Logo Questions Linux Laravel Mysql Ubuntu Git Menu
 

Java: Do BOTH the compiler AND the JRE require access to all 3rd-party class files?

Tags:

java

maven

javac

I have 15 years' C++ experience but am new to Java. I am trying to understand how the absence of header files is handled by Java. I have a few questions related to this issue.

Specifically, suppose that I write source code for a class 'A' that imports a 3rd-party class 'Z' (and uses Z). I understand that at compile-time, the Java compiler must have "access" to the information about Z in order to compile A.java, creating A.class. Therefore, either Z.java or Z.class (or a JAR containing one of these; say Z.jar) must be present on the local filesystem at compile time - correct?

Does the compiler use a class loader to load Z (to reiterate - at compile time)?

If I'm correct that a class loader is used at COMPILE time, what if a user-defined class loader (L) is desired - and is part of the project being compiled? Suppose, for example, that L is responsible for downloading Z.class AT RUNTIME across a network? In this scenario, how will the Java compiler obtain Z.class at compile time? Will it attempt to compile L first, and then use L at compile time to obtain Z?

I understand that using Maven to build the project, Z.jar can be located on a remote repository over the internet at compile time - either on ibiblio, or on a custom repository defined in the POM file. I hope I'm correct that it is MAVEN that is responsible for downloading the 3rd-party JAR file at compile time, rather than the compiler's JVM?

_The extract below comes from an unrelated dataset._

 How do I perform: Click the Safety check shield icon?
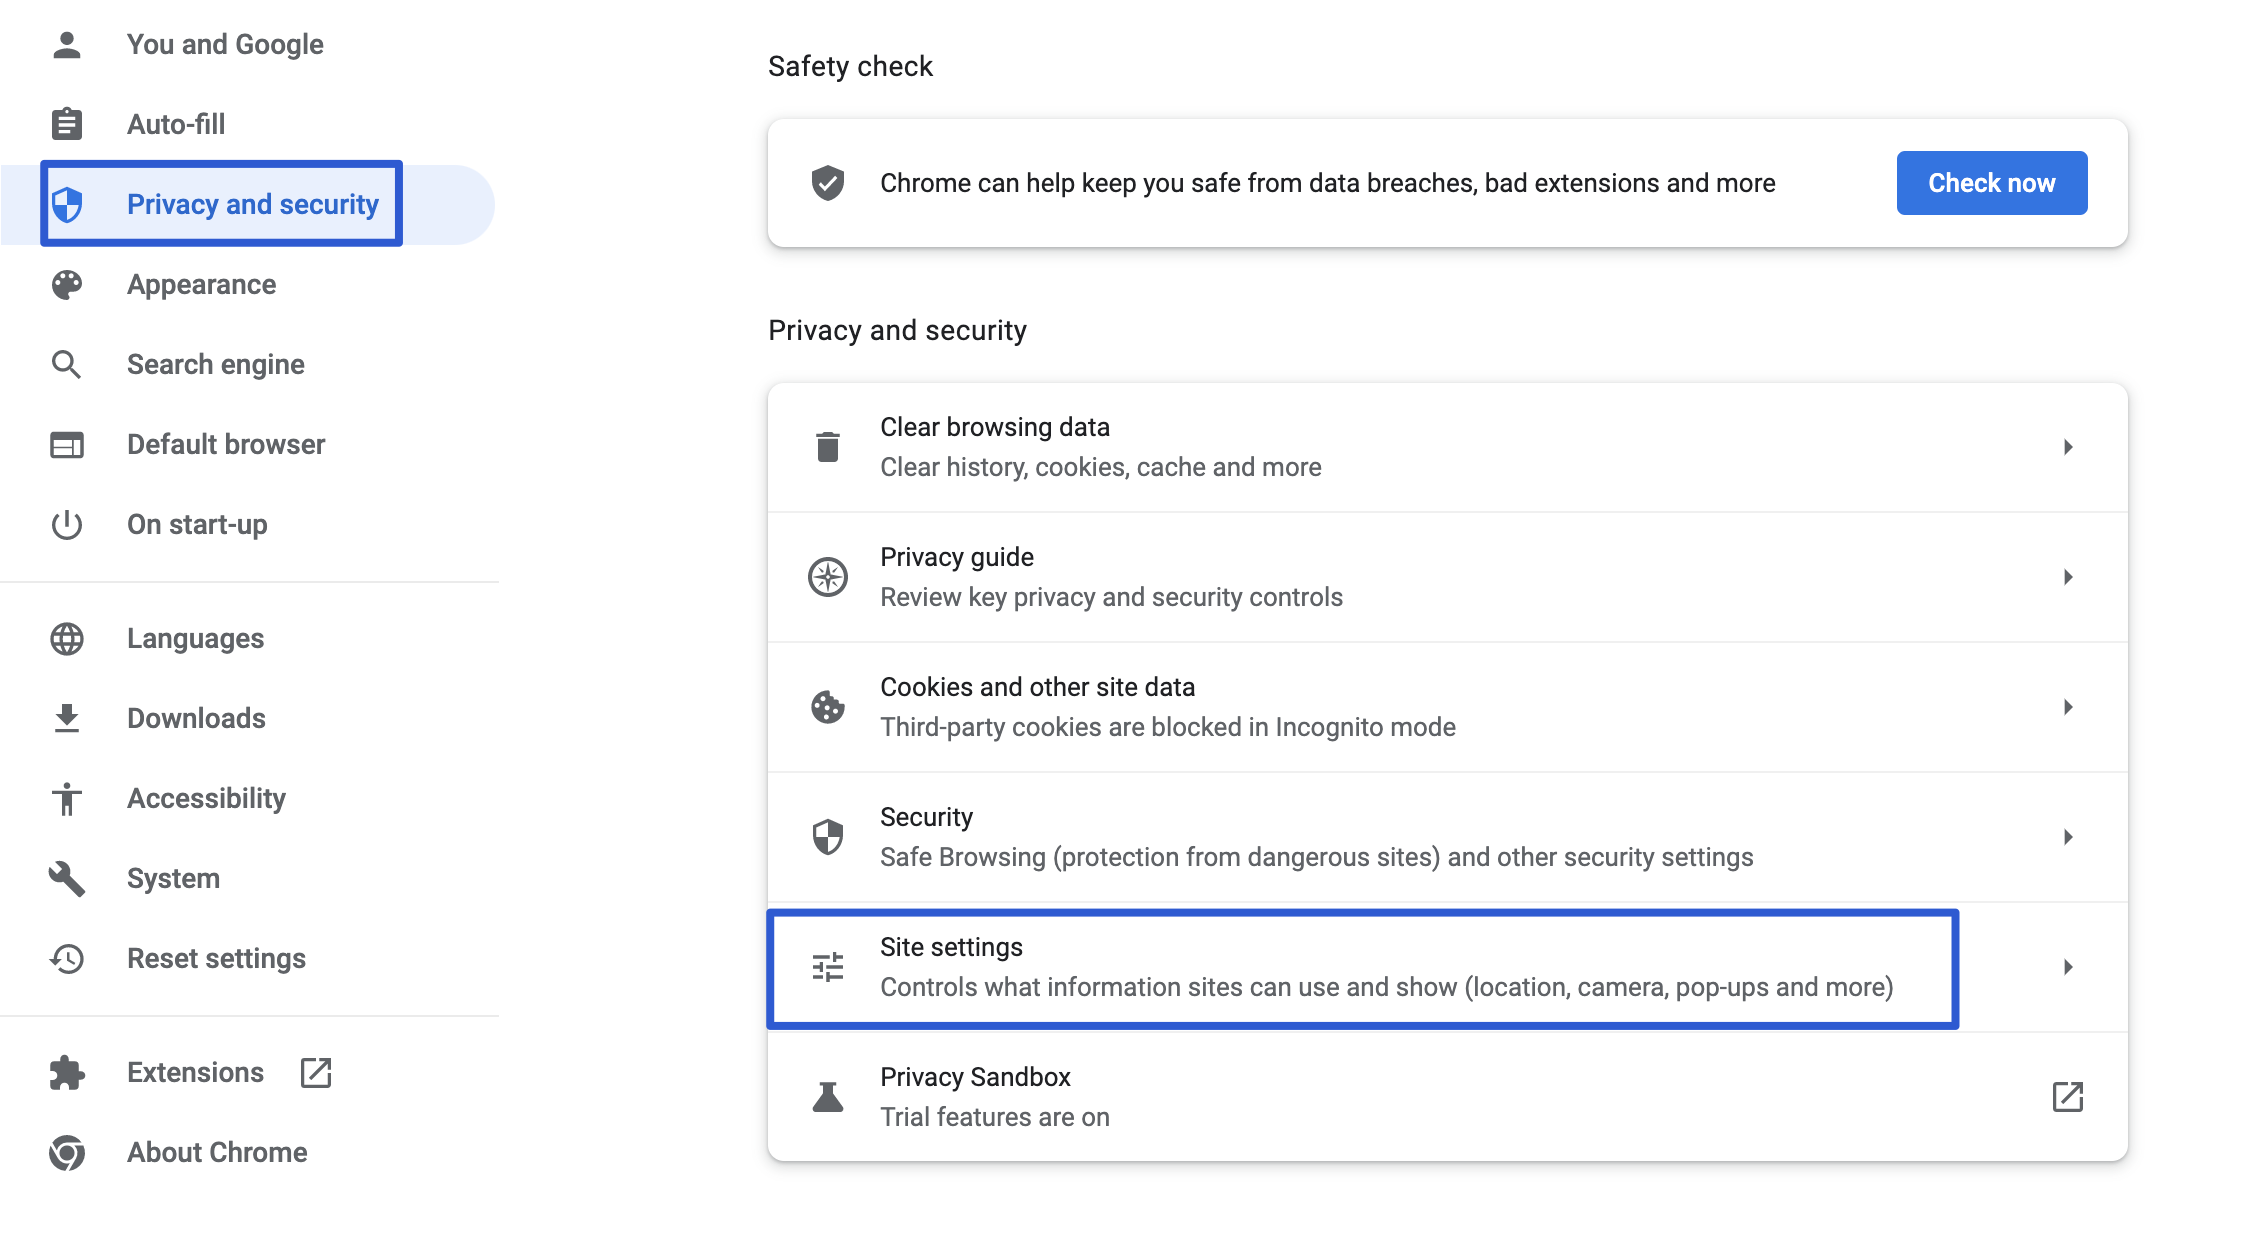(x=828, y=183)
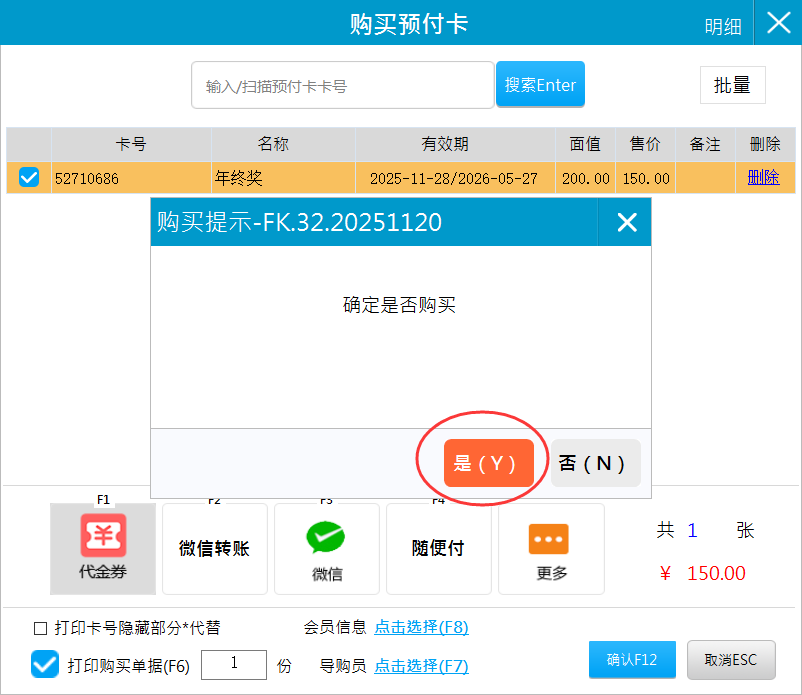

Note, however, that at RUNTIME, A.class again requires Z.class - how will JRE know where to download Z.class from (without Maven to help)? Or is it the developer's responsibility to ship Z.class along with A.class with the application (say in the JAR file)? (...assuming a user-defined class loader is not used.)

Now a related question, just for confirmation: I assume that once compiled, A.class contains only symbolic links to Z.class - the bytecodes of Z.class are not part of A.class; please correct me if I'm wrong. (In C++, static linking would copy the bytes from Z.class into A.class, whereas dynamic linking would not.)

Another related question regarding the compilation process: once the necessary files describing Z are located on the CLASSPATH at compile time, does the compiler require the bytecodes from Z.class in order to compile A.java (and will build Z.class, if necessary, from Z.java), or does Z.java suffice for the compiler?

My overall confusion can be summarized as follows. It seems that the full [byte]code for Z needs to be present TWICE - once during compilation, and a second time during runtime - and that this must be true for ALL classes referenced by a Java program. In other words, every single class must be downloaded/present TWICE. Not a single class can be represented during compile time as just a header file (as it can be in C++).

like image 878
Dan Nissenbaum Avatar asked Feb 25 '23 15:02

Dan Nissenbaum


2 Answers

Does the compiler use a class loader to load Z (to reiterate - at compile time)?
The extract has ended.